Mather Byles (born 26 March 1706 - 5 July 1788) was an American clergyman active in North America.

==Biography==
Byles was descended, on his mother's side, from John Cotton and Richard Mather, and was a grandson of Increase Mather and nephew of Cotton Mather. As a young man, he corresponded with Alexander Pope and Isaac Watts.

He graduated at Harvard University in 1725, received his A.M. degree there in 1728 and in 1733 he became pastor of the Hollis Street Church (Congregational), Boston. In 1765 he received a degree of Doctor of Divinity from the University of Aberdeen.

Byles held a high rank among the clergy of the province and was noted for his scholarly and well-written sermons, as well as his ready wit. He often exchanged poetic satires and parodies with another Boston wit of that time, Joseph Green. At state funerals, he was often a picked to give the sermon.

He published a book of verse, Poems on Various Occasions in 1744. In 1773, he was chosen to be one of the eminent Boston literary intellectuals to examine Phillis Wheatley in order to determine if the black woman was actually the author of a proposed book of poems. (He and the rest of the panel determined that she was.)
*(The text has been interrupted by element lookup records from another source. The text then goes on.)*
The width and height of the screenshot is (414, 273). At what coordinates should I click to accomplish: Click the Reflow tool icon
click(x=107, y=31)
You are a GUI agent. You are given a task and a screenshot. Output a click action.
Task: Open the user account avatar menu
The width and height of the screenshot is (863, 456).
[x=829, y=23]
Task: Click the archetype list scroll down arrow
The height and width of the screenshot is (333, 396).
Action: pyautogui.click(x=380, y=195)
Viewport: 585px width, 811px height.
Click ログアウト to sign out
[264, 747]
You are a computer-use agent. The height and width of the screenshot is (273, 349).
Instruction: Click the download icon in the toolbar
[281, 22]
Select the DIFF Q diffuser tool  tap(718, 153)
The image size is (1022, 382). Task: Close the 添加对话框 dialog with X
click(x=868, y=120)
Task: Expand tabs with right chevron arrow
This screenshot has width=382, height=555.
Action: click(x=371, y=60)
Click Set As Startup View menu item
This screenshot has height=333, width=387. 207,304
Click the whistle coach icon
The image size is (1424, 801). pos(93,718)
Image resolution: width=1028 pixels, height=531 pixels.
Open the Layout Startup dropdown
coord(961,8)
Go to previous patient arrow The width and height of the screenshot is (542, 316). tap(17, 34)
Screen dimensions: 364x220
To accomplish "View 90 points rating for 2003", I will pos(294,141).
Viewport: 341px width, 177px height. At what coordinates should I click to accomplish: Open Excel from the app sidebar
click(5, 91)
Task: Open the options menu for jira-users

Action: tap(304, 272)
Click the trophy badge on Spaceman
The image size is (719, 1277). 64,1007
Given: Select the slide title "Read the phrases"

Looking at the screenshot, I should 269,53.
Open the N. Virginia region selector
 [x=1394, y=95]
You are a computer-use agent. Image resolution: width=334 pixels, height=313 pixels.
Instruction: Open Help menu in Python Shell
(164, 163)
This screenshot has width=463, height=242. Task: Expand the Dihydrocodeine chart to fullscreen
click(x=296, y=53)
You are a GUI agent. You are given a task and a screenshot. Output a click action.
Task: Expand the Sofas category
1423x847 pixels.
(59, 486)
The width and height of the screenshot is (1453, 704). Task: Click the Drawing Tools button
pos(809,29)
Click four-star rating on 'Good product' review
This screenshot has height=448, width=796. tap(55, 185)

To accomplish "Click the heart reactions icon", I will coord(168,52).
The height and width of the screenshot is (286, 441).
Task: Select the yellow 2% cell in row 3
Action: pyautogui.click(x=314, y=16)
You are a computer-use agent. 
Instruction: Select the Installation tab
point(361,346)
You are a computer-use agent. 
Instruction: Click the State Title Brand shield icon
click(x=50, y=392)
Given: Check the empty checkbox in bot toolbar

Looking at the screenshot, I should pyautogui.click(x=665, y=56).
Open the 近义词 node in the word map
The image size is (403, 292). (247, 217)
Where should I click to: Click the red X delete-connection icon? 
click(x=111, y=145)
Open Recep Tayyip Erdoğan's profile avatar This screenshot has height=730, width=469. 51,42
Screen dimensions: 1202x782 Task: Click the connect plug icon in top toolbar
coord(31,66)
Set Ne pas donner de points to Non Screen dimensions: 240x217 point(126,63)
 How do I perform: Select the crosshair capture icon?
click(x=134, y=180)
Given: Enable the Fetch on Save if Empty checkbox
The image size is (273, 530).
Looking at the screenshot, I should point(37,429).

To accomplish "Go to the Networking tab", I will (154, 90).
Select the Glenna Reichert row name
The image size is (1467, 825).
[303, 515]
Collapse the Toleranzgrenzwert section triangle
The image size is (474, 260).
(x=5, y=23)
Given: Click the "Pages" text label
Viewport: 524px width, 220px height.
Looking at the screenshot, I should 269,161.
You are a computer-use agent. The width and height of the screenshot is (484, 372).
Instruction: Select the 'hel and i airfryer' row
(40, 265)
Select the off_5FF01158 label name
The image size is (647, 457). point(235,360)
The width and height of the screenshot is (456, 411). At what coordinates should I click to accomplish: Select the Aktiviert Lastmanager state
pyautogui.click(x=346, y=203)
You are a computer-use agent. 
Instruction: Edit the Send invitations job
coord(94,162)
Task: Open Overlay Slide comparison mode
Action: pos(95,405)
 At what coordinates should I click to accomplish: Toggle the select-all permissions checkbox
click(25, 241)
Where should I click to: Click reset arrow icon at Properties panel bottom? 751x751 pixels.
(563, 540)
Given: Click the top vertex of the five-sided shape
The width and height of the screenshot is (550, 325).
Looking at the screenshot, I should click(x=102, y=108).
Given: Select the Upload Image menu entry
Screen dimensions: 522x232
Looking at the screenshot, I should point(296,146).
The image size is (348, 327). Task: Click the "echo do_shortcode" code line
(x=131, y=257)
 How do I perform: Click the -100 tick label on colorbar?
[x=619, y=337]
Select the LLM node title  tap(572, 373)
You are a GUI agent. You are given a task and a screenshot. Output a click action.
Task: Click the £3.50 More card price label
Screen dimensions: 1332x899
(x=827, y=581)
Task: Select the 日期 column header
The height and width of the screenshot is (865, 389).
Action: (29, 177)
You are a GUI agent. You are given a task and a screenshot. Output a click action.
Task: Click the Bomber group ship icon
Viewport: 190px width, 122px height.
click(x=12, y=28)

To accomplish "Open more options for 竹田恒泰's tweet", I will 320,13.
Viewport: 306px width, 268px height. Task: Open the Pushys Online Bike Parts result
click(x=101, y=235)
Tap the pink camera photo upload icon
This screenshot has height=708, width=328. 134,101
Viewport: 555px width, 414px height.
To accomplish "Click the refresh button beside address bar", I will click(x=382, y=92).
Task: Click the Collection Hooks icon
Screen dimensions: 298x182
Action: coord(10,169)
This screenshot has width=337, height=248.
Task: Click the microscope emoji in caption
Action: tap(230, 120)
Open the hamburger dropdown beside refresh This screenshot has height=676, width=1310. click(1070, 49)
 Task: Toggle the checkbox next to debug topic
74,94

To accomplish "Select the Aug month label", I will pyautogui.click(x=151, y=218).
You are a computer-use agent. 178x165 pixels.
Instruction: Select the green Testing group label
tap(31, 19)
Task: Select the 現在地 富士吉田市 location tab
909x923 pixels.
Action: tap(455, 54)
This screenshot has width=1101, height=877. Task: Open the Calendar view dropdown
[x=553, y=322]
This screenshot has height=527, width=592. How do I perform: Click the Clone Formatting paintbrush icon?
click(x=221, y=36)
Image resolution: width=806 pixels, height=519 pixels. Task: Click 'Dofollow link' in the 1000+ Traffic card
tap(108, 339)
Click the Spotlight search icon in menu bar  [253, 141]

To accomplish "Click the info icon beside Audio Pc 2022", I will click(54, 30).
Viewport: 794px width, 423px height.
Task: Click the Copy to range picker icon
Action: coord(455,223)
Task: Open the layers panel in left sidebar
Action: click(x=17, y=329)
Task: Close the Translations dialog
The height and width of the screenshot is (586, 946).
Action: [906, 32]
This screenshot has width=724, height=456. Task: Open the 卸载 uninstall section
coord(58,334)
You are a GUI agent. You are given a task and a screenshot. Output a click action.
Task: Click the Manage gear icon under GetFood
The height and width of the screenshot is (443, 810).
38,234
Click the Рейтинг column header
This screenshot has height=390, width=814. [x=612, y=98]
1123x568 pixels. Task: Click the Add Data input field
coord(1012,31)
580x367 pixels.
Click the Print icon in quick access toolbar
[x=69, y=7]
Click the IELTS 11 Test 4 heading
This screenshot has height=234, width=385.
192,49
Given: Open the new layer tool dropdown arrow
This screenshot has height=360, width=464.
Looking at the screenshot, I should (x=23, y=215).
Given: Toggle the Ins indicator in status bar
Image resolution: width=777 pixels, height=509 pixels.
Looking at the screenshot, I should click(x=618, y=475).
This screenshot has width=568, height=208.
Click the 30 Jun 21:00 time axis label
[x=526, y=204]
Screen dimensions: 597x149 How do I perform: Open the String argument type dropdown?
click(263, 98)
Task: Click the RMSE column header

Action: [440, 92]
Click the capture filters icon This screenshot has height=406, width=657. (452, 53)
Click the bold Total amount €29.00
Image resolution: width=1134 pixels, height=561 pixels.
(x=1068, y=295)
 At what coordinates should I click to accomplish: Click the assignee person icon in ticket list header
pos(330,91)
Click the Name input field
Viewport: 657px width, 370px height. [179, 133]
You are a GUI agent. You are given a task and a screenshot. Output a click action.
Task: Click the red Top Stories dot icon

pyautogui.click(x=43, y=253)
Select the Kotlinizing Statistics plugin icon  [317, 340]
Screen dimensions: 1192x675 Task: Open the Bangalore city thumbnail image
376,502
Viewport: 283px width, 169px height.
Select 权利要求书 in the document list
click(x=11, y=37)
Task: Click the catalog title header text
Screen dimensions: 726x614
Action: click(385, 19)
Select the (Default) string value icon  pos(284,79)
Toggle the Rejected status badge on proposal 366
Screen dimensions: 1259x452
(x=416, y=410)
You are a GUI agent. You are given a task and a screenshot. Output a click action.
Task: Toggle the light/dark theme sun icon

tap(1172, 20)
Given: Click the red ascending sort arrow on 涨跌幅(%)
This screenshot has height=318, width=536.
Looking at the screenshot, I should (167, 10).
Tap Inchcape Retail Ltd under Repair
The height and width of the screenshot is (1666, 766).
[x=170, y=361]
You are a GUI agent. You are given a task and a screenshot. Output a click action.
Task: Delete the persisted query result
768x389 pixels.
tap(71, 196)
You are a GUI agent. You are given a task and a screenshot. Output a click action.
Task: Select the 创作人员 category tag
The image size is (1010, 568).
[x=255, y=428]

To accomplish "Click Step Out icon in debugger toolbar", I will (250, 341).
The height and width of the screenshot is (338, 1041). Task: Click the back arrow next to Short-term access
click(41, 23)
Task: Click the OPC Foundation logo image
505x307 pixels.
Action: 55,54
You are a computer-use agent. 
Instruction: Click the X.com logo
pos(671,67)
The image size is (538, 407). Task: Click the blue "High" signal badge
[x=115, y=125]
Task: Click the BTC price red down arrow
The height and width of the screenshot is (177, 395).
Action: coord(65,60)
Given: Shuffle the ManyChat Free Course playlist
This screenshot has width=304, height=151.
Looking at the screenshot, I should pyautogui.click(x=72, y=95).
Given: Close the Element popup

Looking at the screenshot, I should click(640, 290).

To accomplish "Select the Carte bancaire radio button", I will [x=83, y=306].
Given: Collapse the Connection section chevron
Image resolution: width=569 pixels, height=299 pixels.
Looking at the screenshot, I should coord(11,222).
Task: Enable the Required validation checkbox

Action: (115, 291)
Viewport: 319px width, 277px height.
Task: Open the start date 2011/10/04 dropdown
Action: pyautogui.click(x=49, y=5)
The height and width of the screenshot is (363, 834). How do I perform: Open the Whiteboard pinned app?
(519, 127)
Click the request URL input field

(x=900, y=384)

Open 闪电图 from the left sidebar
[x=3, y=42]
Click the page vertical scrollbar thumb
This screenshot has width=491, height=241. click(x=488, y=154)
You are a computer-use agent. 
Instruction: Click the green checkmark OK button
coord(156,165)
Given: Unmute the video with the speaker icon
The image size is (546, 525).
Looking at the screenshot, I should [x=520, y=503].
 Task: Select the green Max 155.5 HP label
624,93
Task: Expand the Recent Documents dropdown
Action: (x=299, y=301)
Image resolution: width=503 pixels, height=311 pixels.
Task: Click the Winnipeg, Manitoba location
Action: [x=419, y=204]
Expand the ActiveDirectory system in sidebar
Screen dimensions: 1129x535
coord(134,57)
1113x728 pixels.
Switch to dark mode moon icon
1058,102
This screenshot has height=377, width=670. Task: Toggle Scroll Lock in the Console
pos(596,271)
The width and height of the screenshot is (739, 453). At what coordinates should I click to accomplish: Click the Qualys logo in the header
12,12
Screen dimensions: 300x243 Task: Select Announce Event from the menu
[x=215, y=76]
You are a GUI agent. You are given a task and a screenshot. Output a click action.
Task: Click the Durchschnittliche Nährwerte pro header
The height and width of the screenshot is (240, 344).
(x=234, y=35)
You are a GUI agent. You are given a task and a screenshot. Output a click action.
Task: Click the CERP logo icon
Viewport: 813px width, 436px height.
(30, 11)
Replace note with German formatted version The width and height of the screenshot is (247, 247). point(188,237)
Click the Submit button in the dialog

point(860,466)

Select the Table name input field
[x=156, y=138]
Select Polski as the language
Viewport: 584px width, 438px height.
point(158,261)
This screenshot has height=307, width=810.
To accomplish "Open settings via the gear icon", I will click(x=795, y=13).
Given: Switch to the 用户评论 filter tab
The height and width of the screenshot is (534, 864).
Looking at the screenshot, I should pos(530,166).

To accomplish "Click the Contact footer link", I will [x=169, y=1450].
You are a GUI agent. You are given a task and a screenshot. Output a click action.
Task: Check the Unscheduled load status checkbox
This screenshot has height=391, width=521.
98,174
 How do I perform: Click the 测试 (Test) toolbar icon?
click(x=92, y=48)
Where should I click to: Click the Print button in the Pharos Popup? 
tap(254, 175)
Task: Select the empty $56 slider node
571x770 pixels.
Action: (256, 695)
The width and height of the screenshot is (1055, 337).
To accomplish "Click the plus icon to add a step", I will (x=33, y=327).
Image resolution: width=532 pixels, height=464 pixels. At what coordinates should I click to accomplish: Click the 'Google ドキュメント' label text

At the outbreak of the American Revolution, Byles was outspoken in his advocacy of the royal cause, and after the British evacuation of Boston his connection with his church was dissolved.

Byles remained in Boston, however, and subsequently (1777) was arrested, tried and sentenced to deportation. This sentence was later changed to imprisonment in his own house. (He called the sentry stationed outside the house his "Observe-a-Tory".) He was soon released, but never resumed his pastorate.

Byles died in Boston on 5 July 1788, aged 82.

==In popular culture==
He is known for saying "Which is better - to be ruled by one tyrant three thousand miles away or by three thousand tyrants one mile away?" A variation of the quote is spoken by Mel Gibson in The Patriot.

Besides many sermons Byles published A Poem on the Death of George I (1727).

==Personal life==
Married twice:
1. February 14, 1733 Anna [Noyes] Gale (April 17, 1704 – April 27, 1744); she was a niece of Governor Jonathan Belcher
2. June 11, 1747 Rebecca (died July 23, 1779), daughter of Massachusetts acting Governor William Tailer

By first marriage-he had six children of whom only three lived:
1. Mather Byles (January 12, 1734/1735 – March 12, 1814), married 1st to cousin Rebecca Walter daughter of Rev Nathaniel Walter; 2nd Sarah Lyde; 3rd Mrs Susanna Reid [Widow].
2. Elizabeth (March 22, 1737 – June 6, 1763), married to Gwan Brown; parents of Mather Brown (October 7, 1761 – May 25, 1831), a portrait painter who studied under Benjamin West (Gwan Brown married as his third wife Susannah Hill-the widow of Dr. Joseph Adams (a brother of Samuel Adams).
3. Dr Samuel (1743 – June 16, 1764)

By second marriage-three children of whom only two lived:
1. Joseph – died young
2. Mary (1750 – October 1, 1832)
3. Catherine (1753 – July 19, 1837)
Both Mary and Catherine remained spinsters; they became renowned for maintaining themselves as loyalists in Boston for nearly sixty years after the American Revolution.